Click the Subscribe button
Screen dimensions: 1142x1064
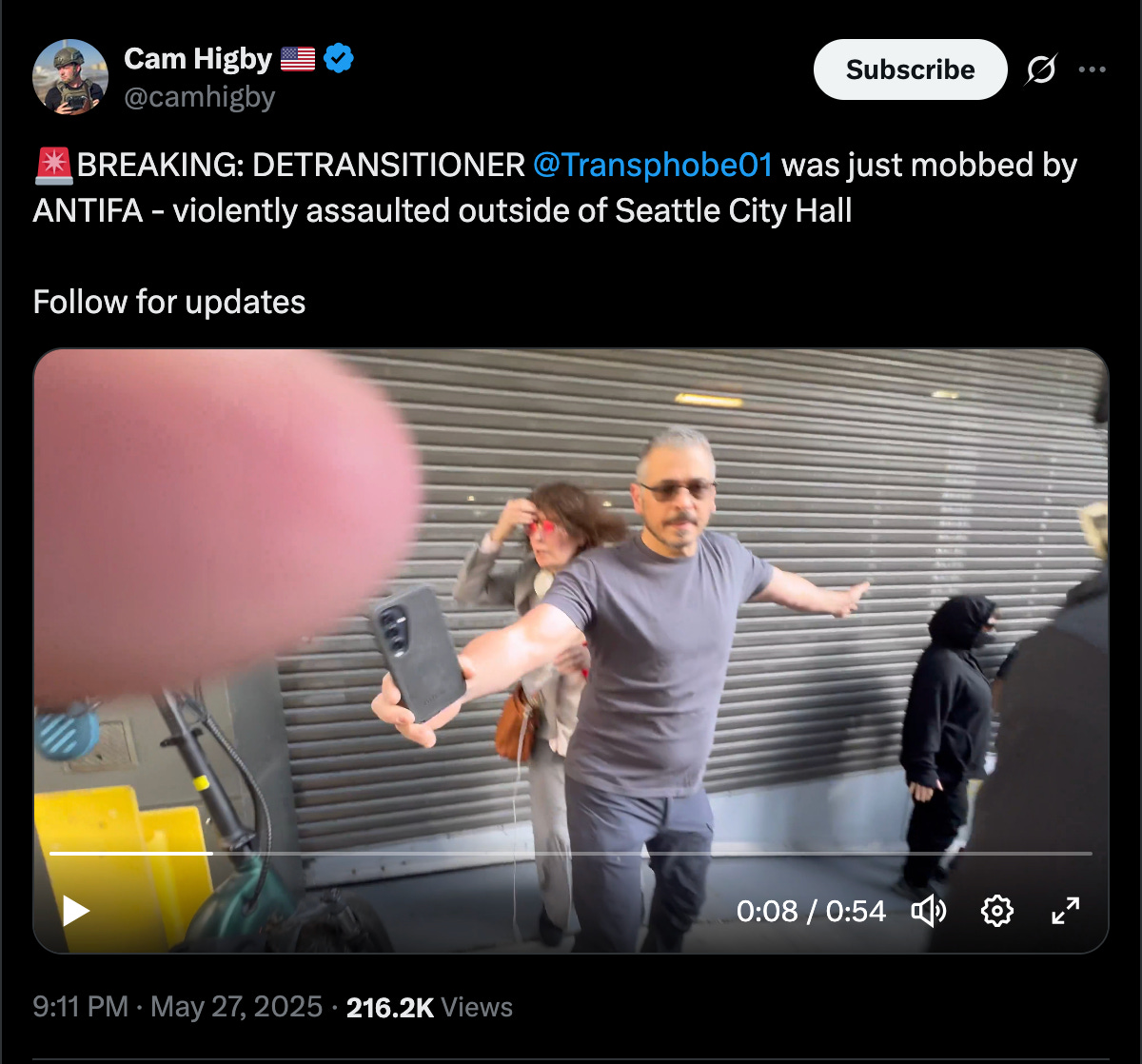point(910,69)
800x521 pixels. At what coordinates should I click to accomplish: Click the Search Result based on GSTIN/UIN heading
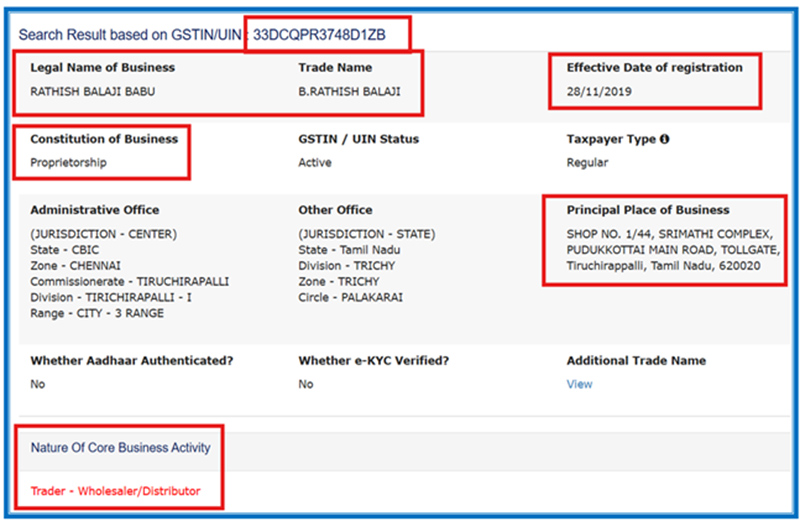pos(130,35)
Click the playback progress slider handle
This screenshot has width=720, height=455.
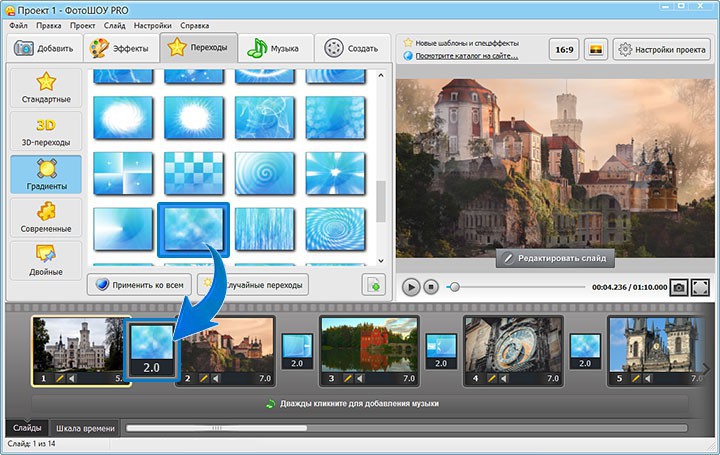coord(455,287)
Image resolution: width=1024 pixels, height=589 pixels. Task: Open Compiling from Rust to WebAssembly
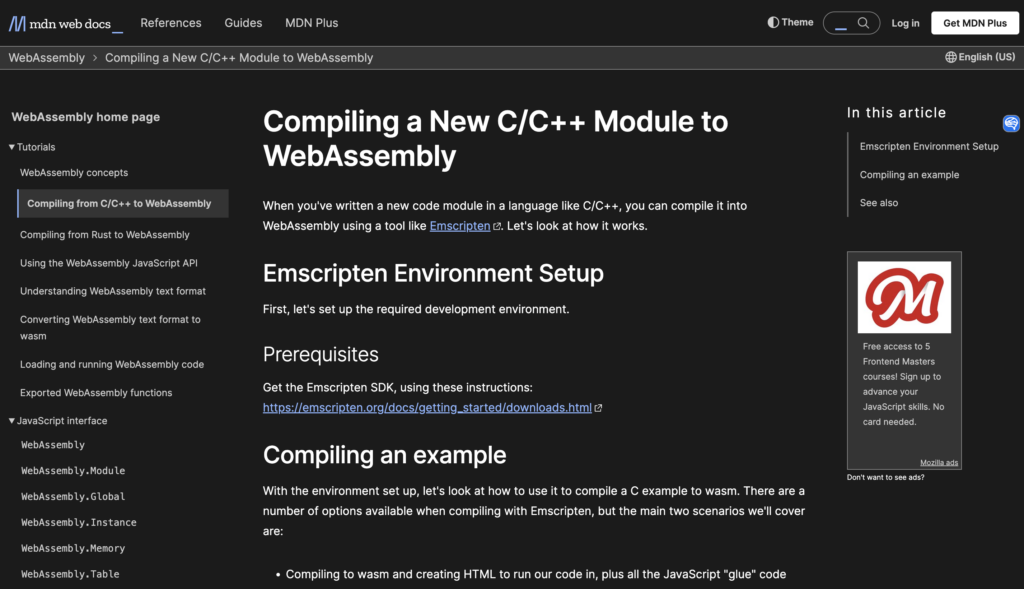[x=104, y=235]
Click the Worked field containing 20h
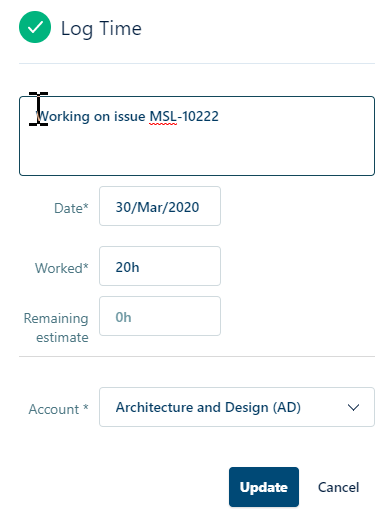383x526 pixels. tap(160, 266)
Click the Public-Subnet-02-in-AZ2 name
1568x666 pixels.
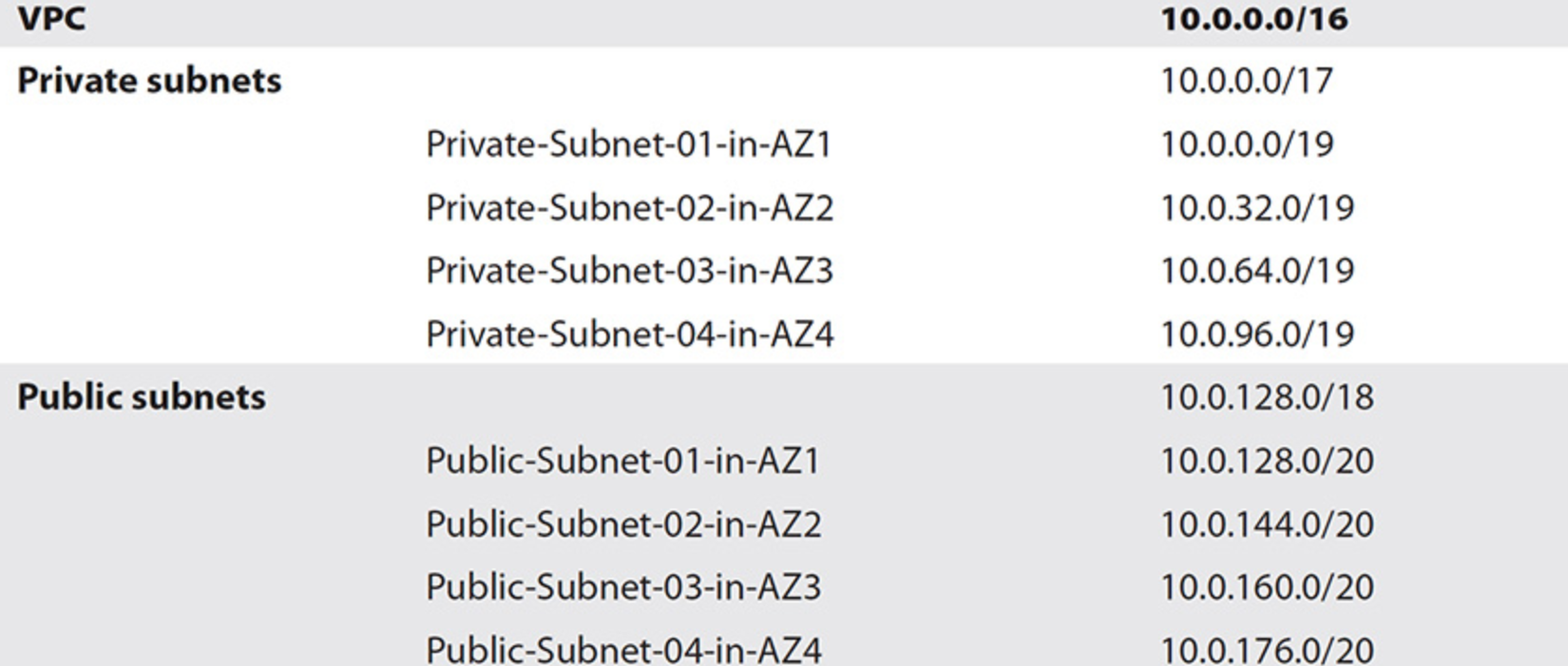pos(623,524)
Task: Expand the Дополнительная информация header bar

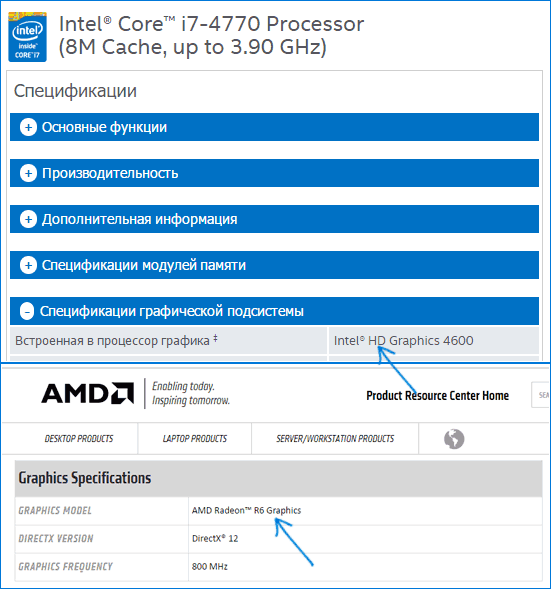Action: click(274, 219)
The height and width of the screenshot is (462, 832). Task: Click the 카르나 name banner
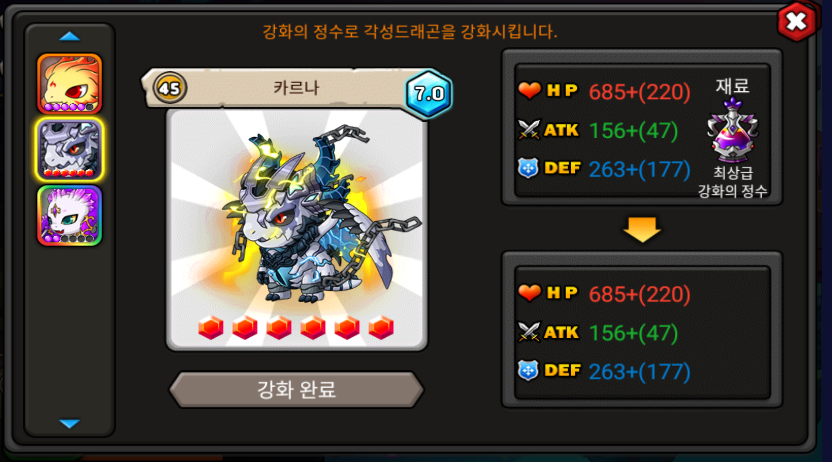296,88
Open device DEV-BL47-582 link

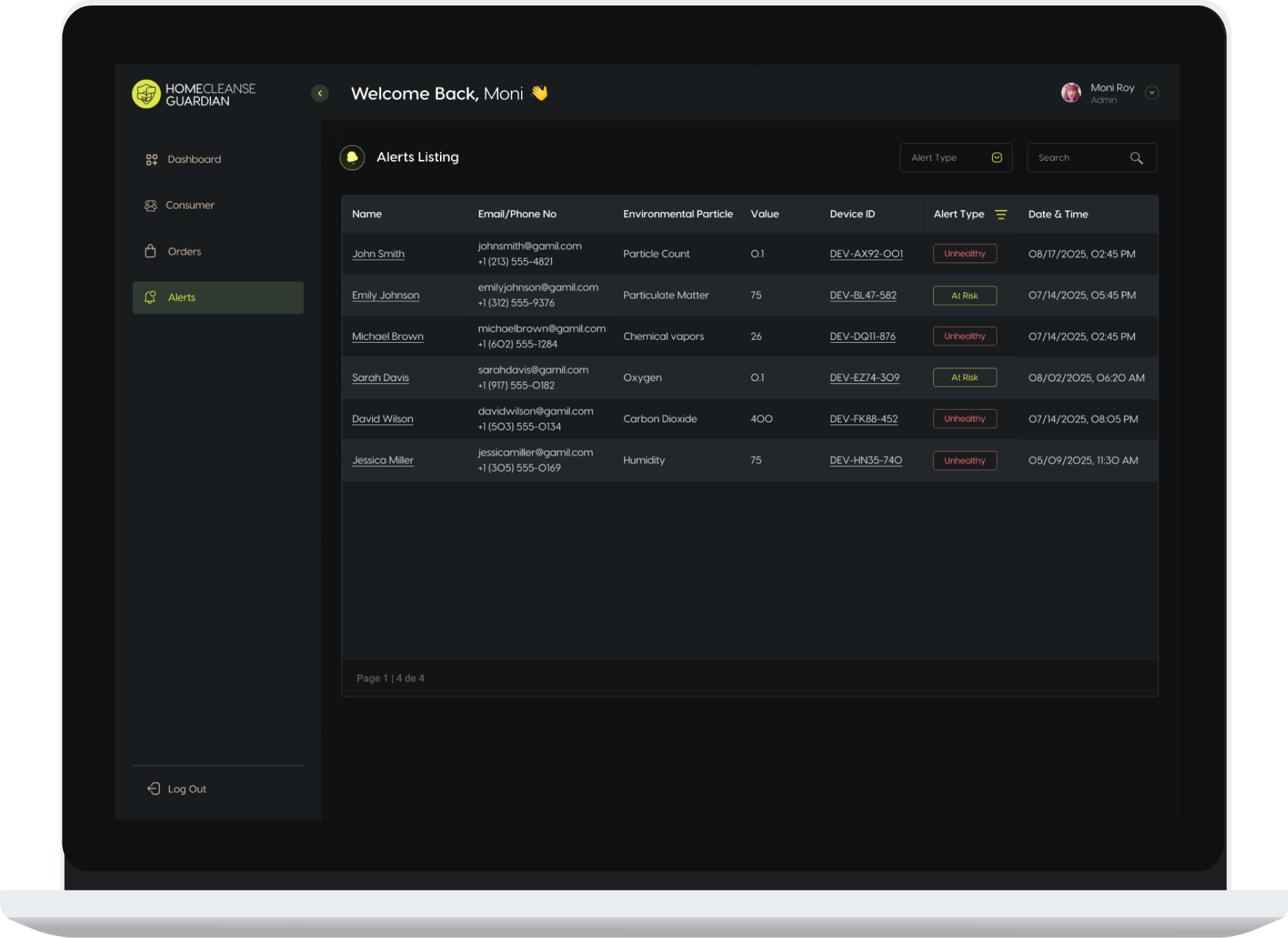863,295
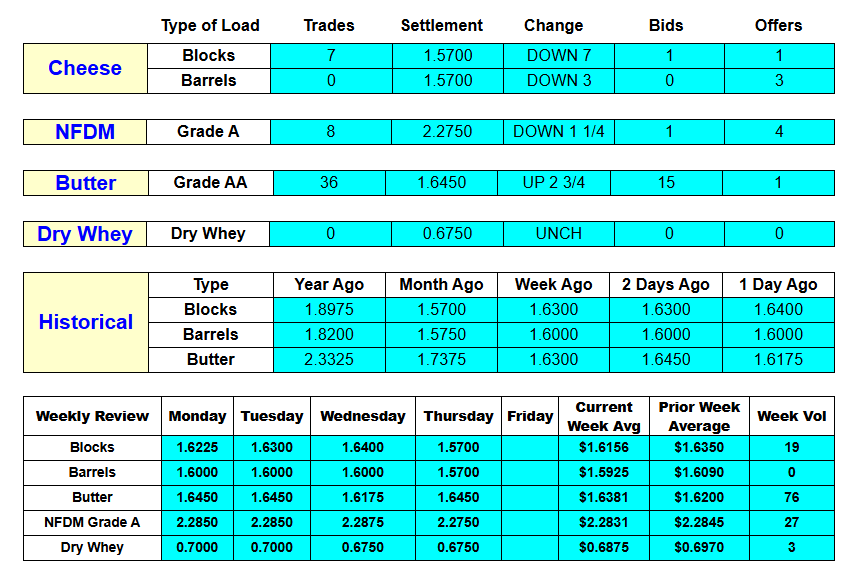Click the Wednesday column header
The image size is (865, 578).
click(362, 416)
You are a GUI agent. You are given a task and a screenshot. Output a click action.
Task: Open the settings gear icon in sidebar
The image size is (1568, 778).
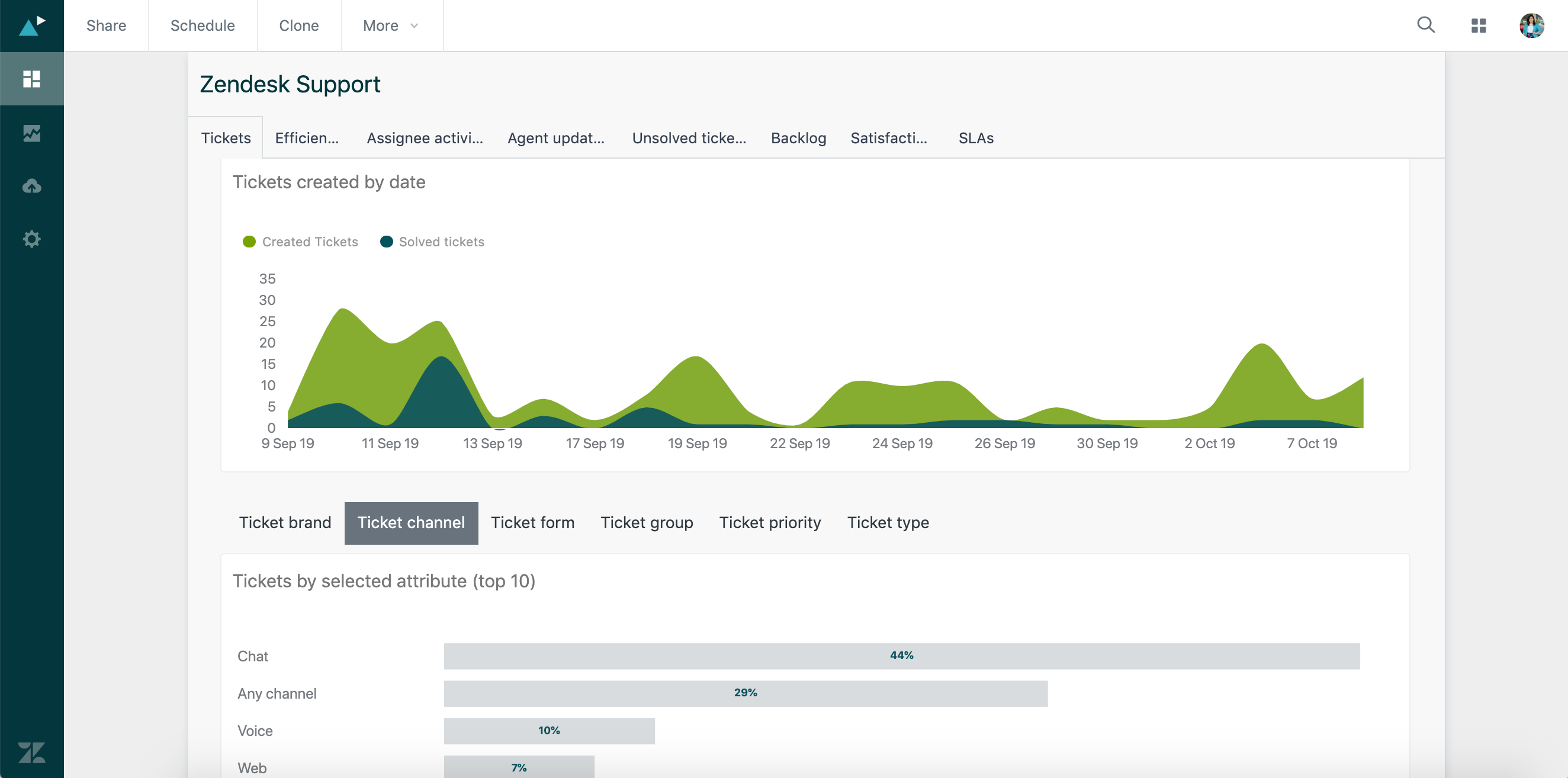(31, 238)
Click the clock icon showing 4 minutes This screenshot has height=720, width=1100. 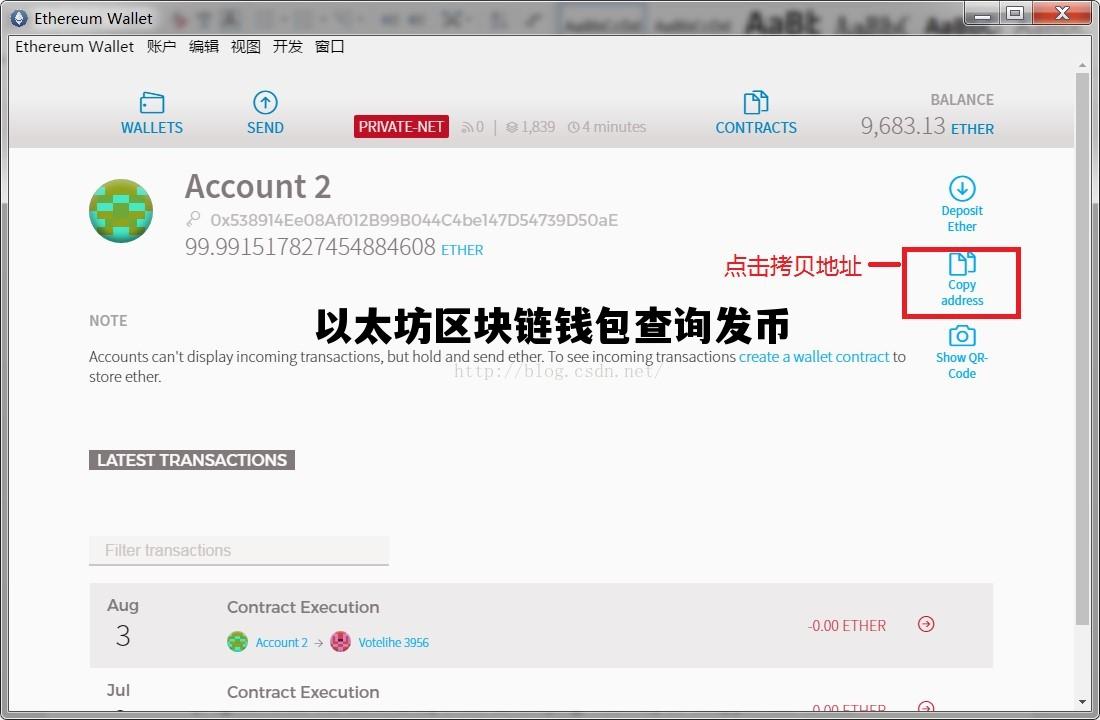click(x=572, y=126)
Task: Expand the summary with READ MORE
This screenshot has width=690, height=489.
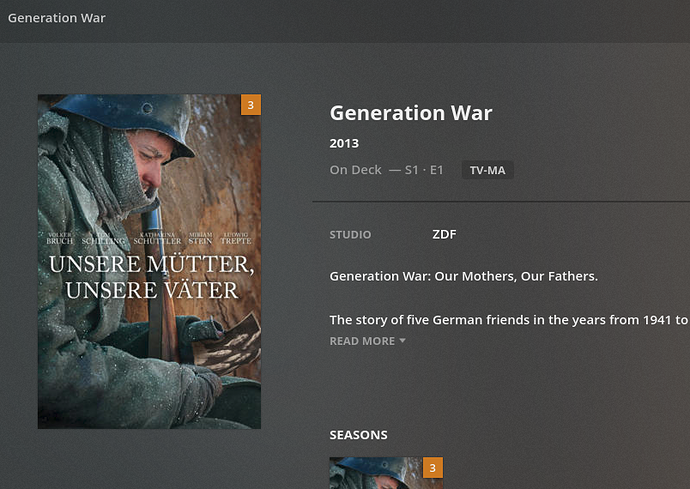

________________________________________

◆ Task statement ◆
Excluding the pictures, write out exactly the lines from the line that contains "Task: Expand the summary with READ MORE" through the end of the records.

◆ Output of the exercise ◆
Task: Expand the summary with READ MORE
This screenshot has width=690, height=489.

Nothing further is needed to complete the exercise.